So now we are told we have a ‘mortgage crisis’ to go with the ‘cost of living crisis’. And indeed we do. In response to the Bank of England’s rate rises, mortgage lenders have increased interest rates three-fold over the last two years. Households on variable-rate loans will suffer the most immediate pain. But there are also 2.5 million homeowners refinancing their fixed-rate mortgage deals by the end of next year, and they are expected to be forced to pay, on average, £3,900 a year more in interest.

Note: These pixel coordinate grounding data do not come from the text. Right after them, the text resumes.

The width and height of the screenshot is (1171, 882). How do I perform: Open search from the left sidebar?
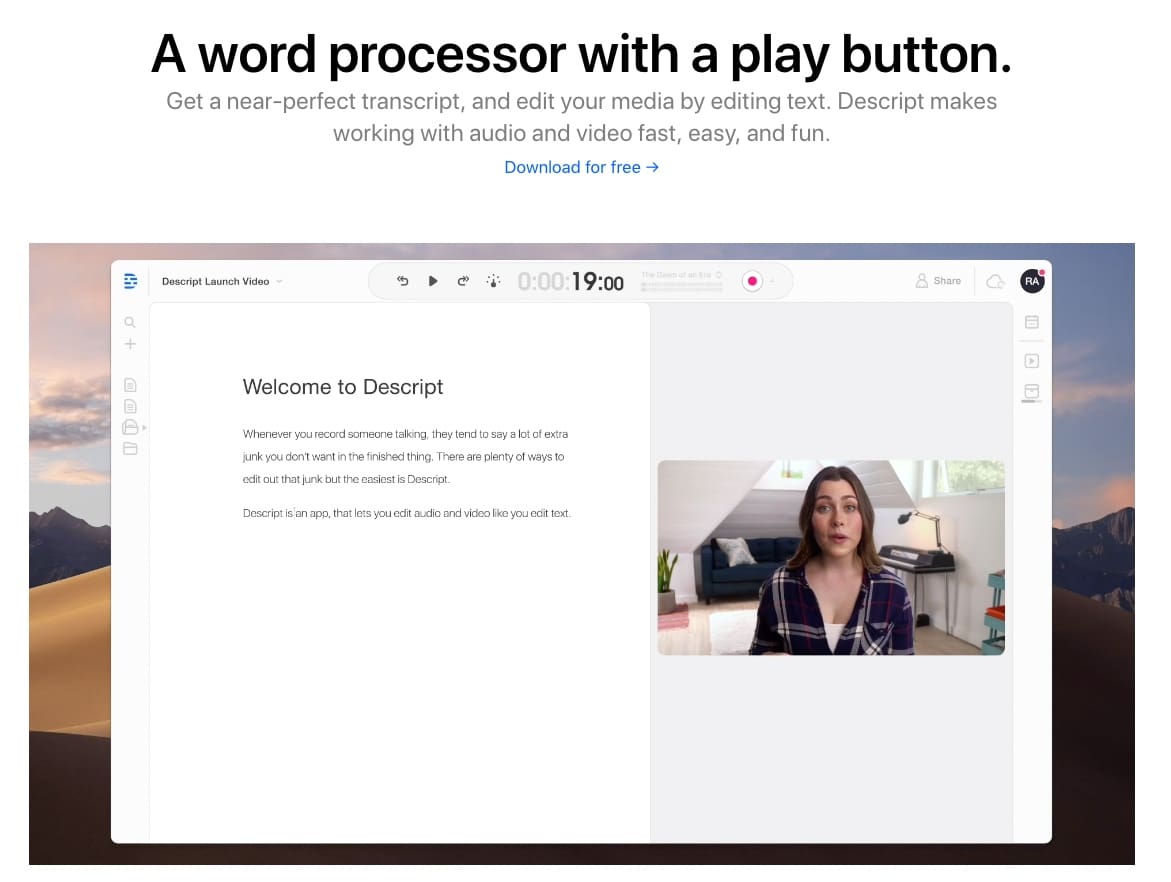[x=130, y=323]
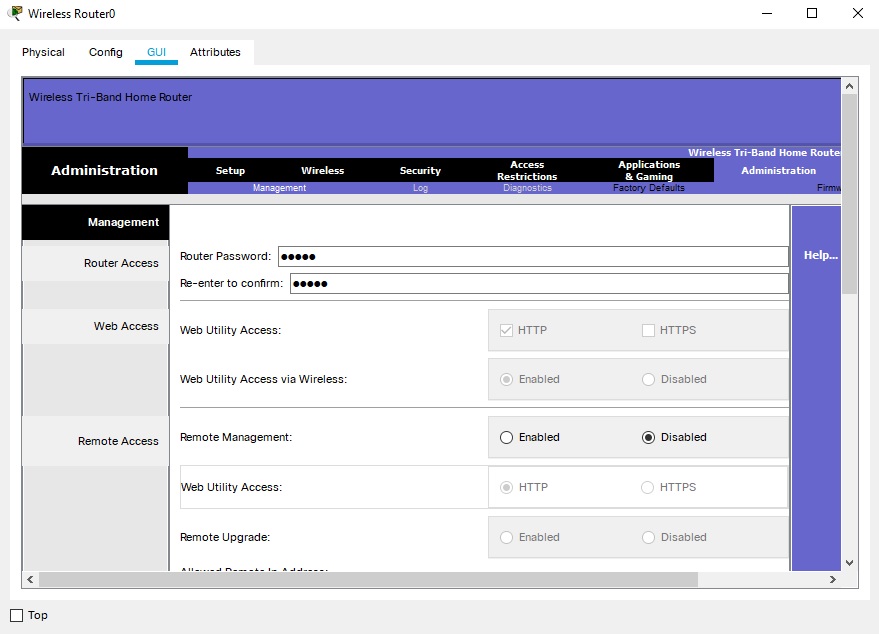The image size is (879, 634).
Task: Click the down arrow on the vertical scrollbar
Action: [849, 562]
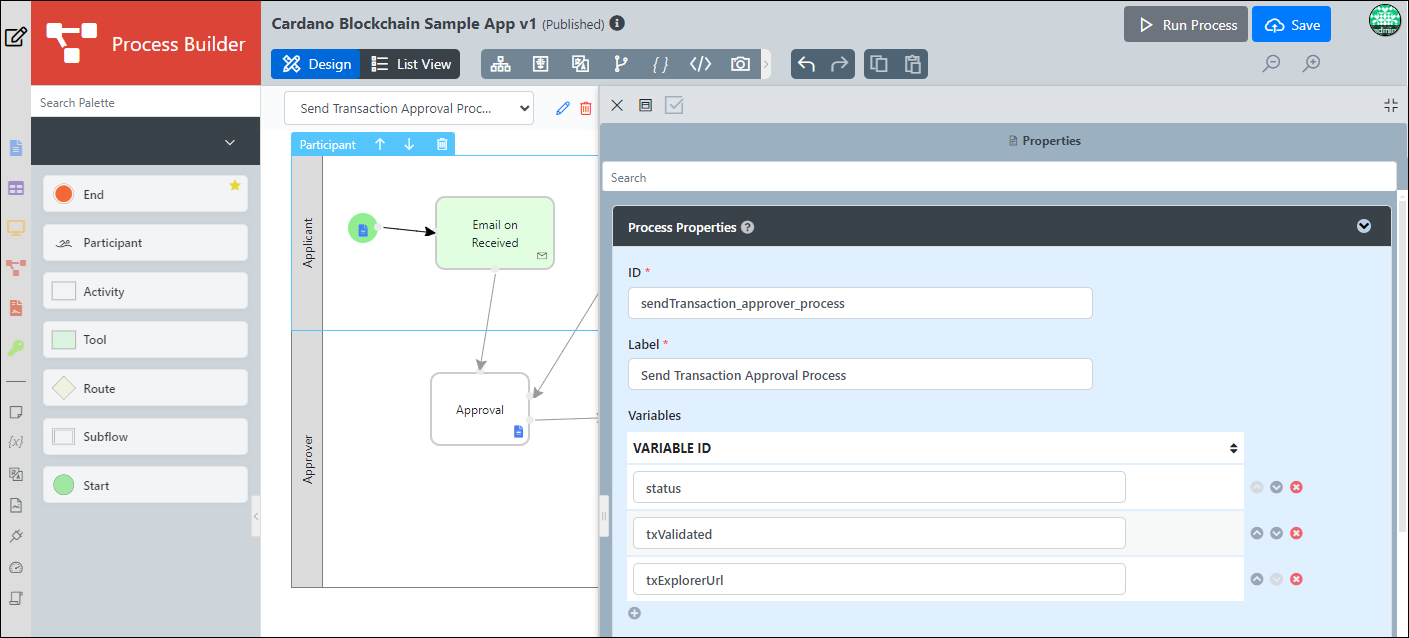Screen dimensions: 1409x638
Task: Toggle the checkmark icon in properties toolbar
Action: [674, 105]
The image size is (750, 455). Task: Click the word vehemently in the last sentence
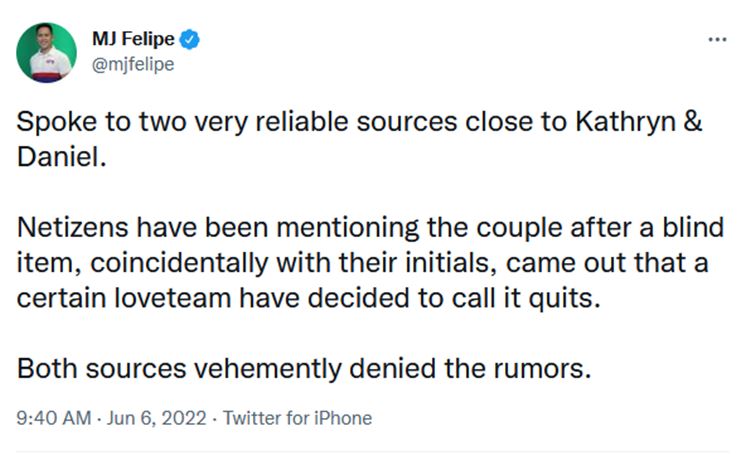(x=267, y=369)
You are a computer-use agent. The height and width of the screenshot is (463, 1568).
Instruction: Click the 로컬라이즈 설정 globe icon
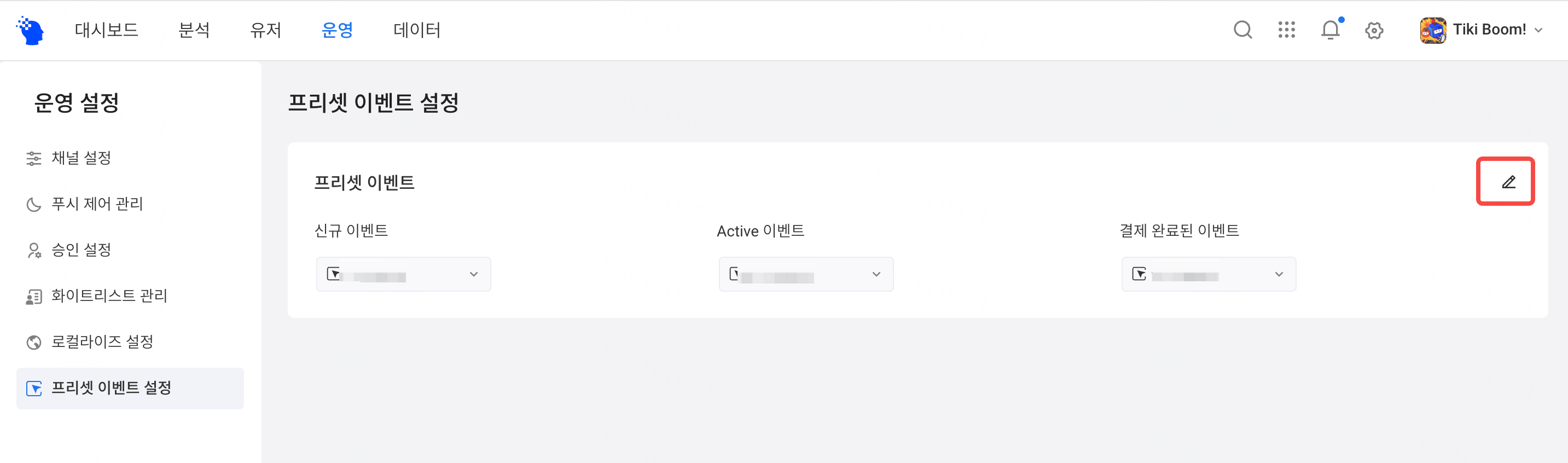click(x=34, y=343)
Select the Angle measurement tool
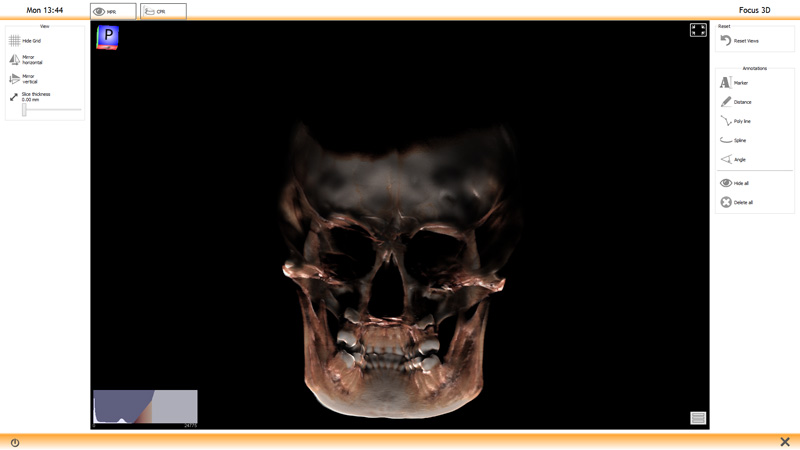This screenshot has height=450, width=800. [x=726, y=159]
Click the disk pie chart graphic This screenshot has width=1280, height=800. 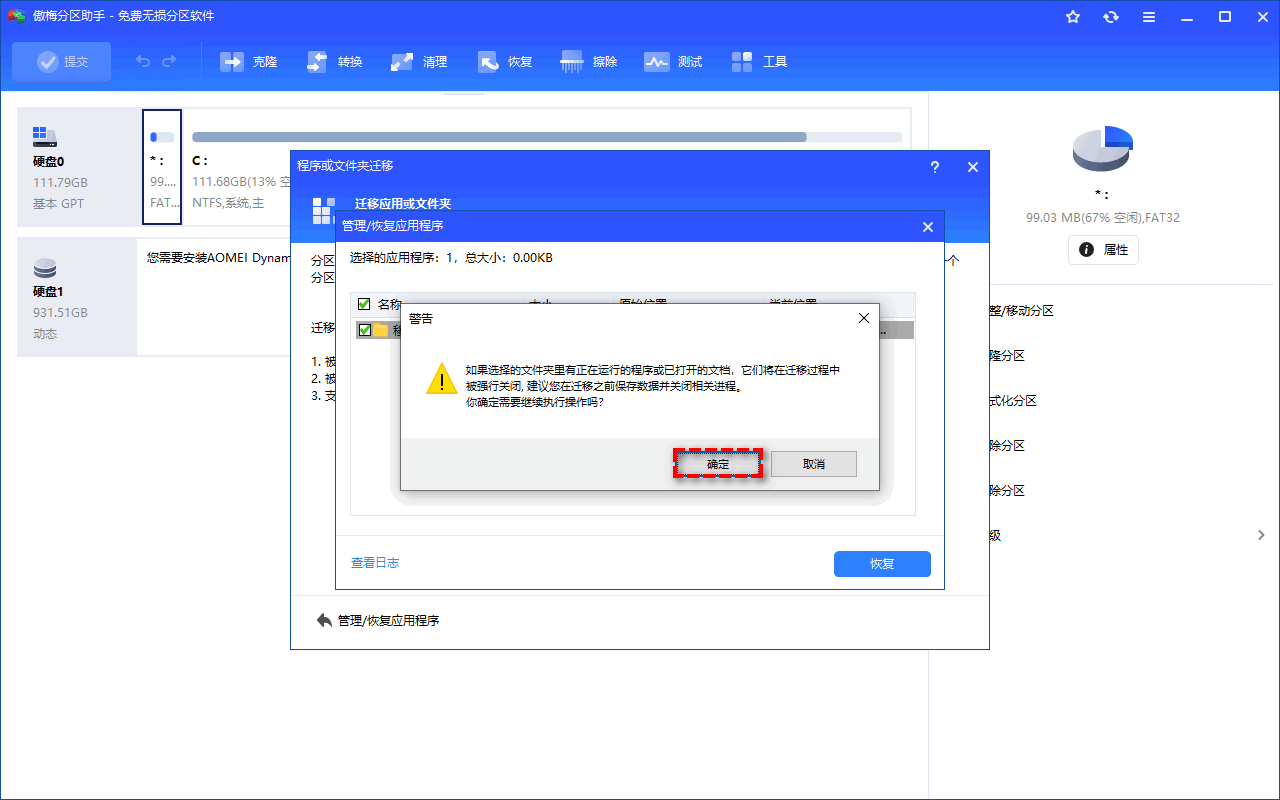tap(1102, 148)
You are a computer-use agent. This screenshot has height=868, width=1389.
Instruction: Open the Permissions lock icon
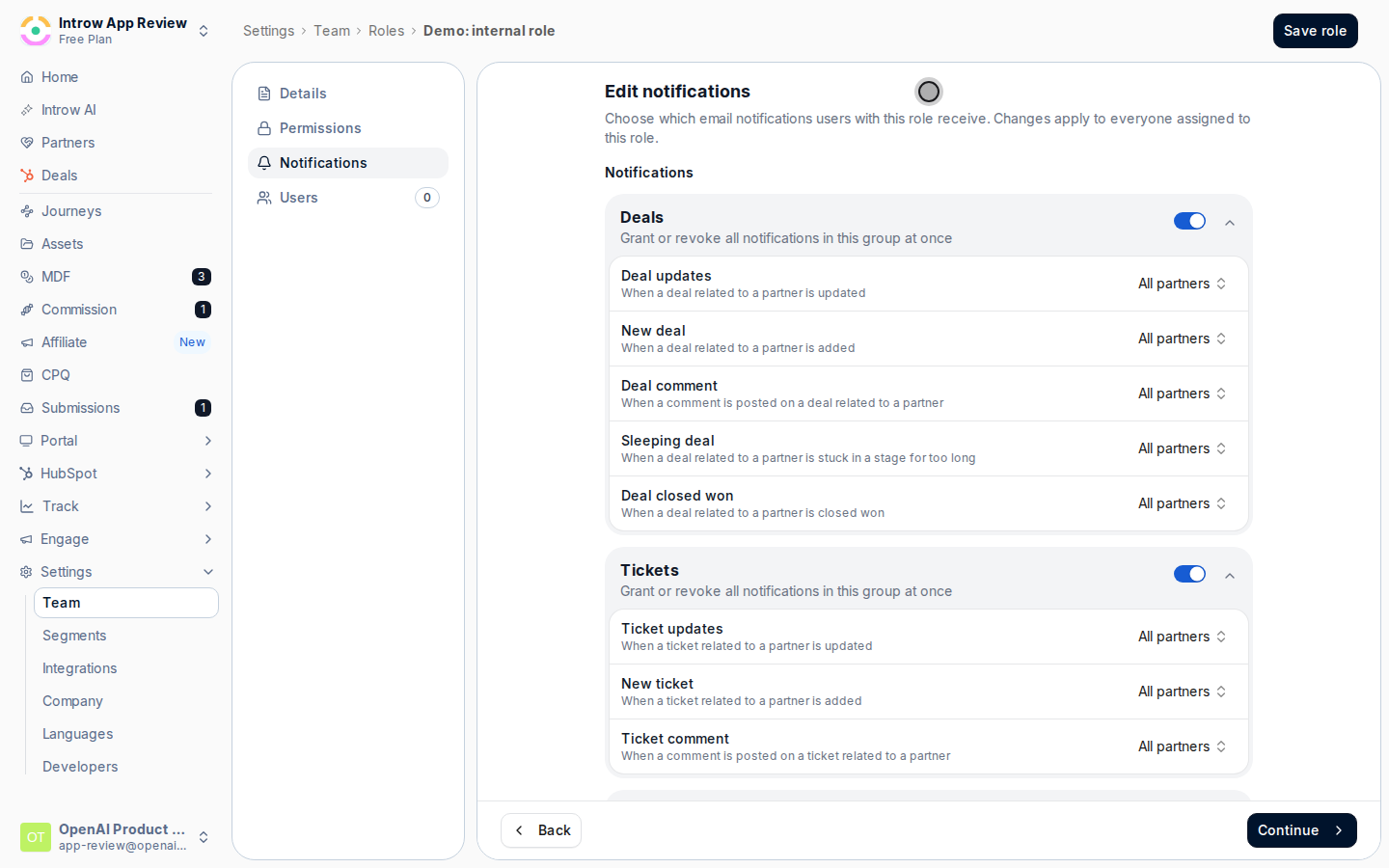click(x=264, y=128)
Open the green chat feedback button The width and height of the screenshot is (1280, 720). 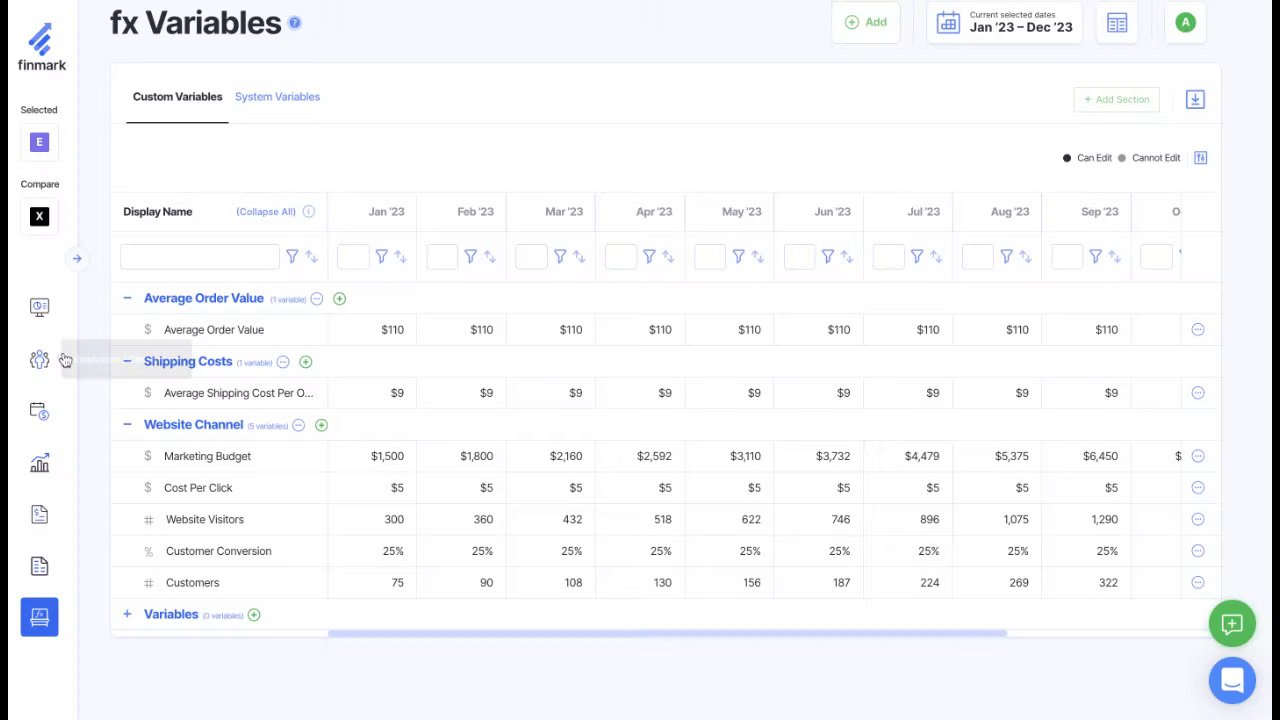[1232, 624]
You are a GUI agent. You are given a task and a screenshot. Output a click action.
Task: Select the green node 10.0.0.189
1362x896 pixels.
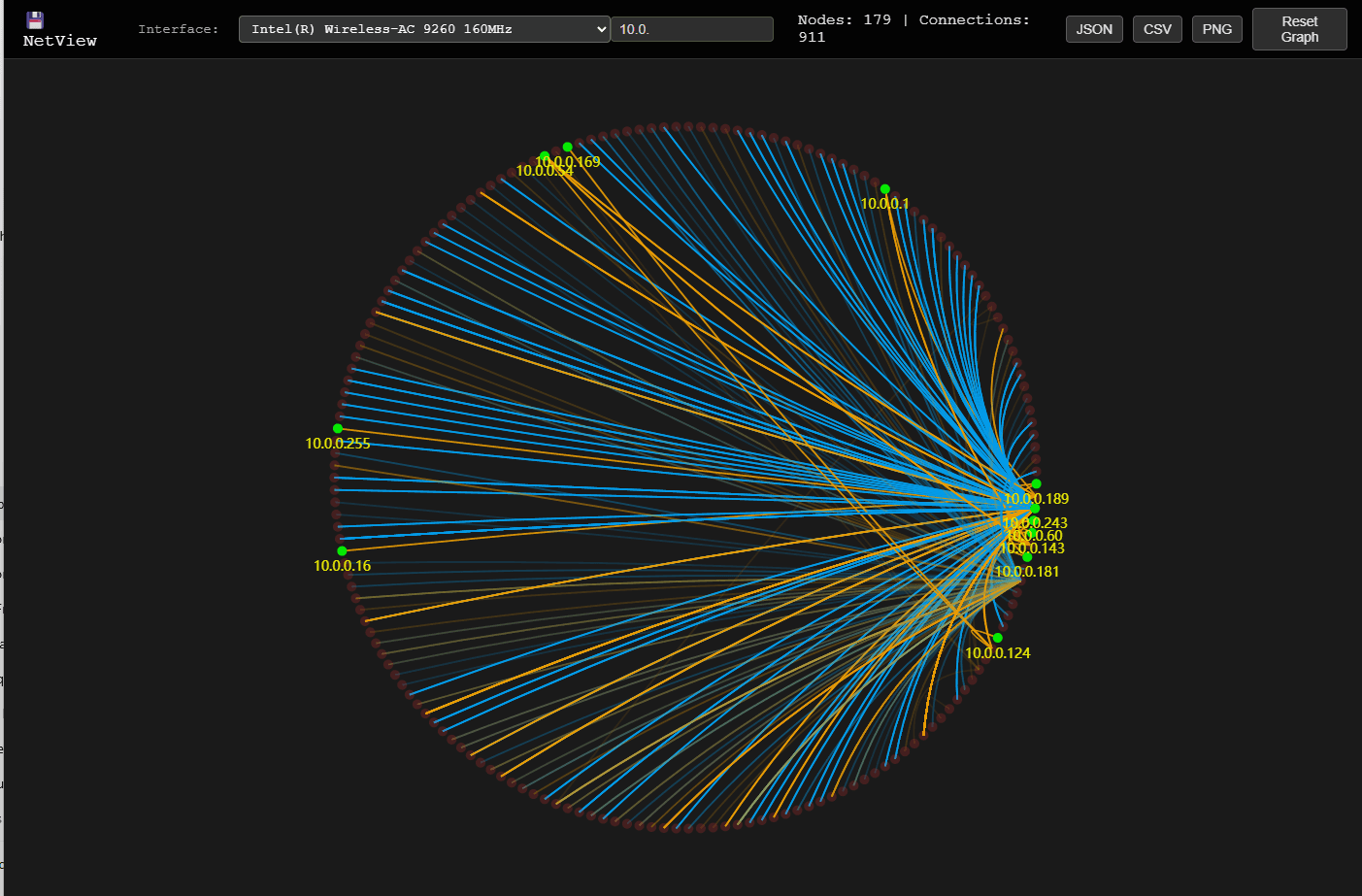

This crisis is very much the responsibility of the Bank of England. Sure enough, the origin of the recent rise in prices is in part a consequence of factors beyond the Bank’s control. But their attempt to blame inflation entirely on those factors, whether foreign wars, firms' pricing strategies, or whatever else, is certainly not to the Bank’s credit. They should have accepted long ago that monetary policy – and the increase in the quantity of money which the Bank orchestrated – is a very significant contributor.
But there is another factor to consider. Since inflation started, the Bank of England has downplayed it. Not only did the Bank deflect blame, but it was a consequence of assorted special circumstances and idiosyncratic characteristics of particular markets, and not really inflation at all; or it was real inflation but would soon be gone. In July 2021, for example, Governor Andrew Bailey said that inflation would be “transient”. Even now, despite a slight air of panic in the most recent interest rate decision, we are told to expect a speedy restoration of price stability.
One can only wonder how many of those with new mortgages that they can no longer afford took them on in the last couple of years because the Bank has used all its authority to convince them is was safe. Those people, sadly, are personal victims of the Bank of England’s policy failures.